I wrote the following remembrance for the festival's winter newsletter.
One Sunday morning last November, I got a call from Michael Barrett asking me if I might like to perform in the Moab Music Festival the first two weeks of September 2006. He told me who the other musicians would be and the musical programs and I instantly said yes. The music, masterpieces of Bach and Mozart, and the musicians, the finest in the country, were incentive enough, even with no understanding of what Moab itself would add to the equation.
Of course, it takes a long time to get from Manhattan to the the desert. Grand Junction’s tiny airport with its taxidermic bears and wild cats already felt like the “frontier” to me, but it was the final leg by car where I came to realize just how powerful and perfect a setting Michael and Leslie had found for their chamber music festival. It was a Sunday evening, and as I drove, the rocks and river made their first indelible impression on me. Lit with the violet shade of sunset, I began to see how utterly different this place was from any place I had ever been. And not only was it different, if you were open, it might just change you. Words like splendor, immense, and awe can merely describe the penumbra of Moab’s natural beauty. The wonderful novelist David Mitchell in his most recent book “Black Swan Green” wrote that “if the right words existed, then music wouldn’t need to.” As I was to learn, Moab, like music, escapes descritption by words and is best experienced in the body.

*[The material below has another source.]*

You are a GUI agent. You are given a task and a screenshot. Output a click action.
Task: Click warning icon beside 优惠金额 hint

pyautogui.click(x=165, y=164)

My first week was given over entirely to the music of J. S. Bach; for musicians, he is our Shakespeare. The morning after our Grotto concert I woke up at sunrise. It was my first day off since arriving, and with strains of Bach’s Wedding Cantata in my ears, I set out to see Moab. I had my virginal hiking gear purchased in town and plenty of water, sunscreen, and a Moab Music Festival hat. I was ready. I had a vague idea of finding some petroglyphs on the other side of 70 that I had read about, but basically, I was open to whatever might suggest itself. I turned up 128 for the first time, the morning light clear and bright. The Negro Bill Trail Head was the first thing to strike me, so at about half past seven, I started my first hike. For those of you who have been going to Moab for years, I hope you can still remember your first moment of enchantment there. This was mine. I had no expectations, only an openness, which was met with a rush of sensations as strong as any I’ve experienced. From the vast to the minute, my eyes breathed in the changing terrain in gulps, like a swimmer coming up for air after a long dive. My feet felt hungry to move in the landscape. At one point I sat on a flat rock in the middle of the stream and listened and looked. I felt such amazement that music, which had brought me to so many places around the world, from Tokyo to Paris to Peru, had somehow also brought me here, to this canyon and to this stream. Moments like these are what a life is built around.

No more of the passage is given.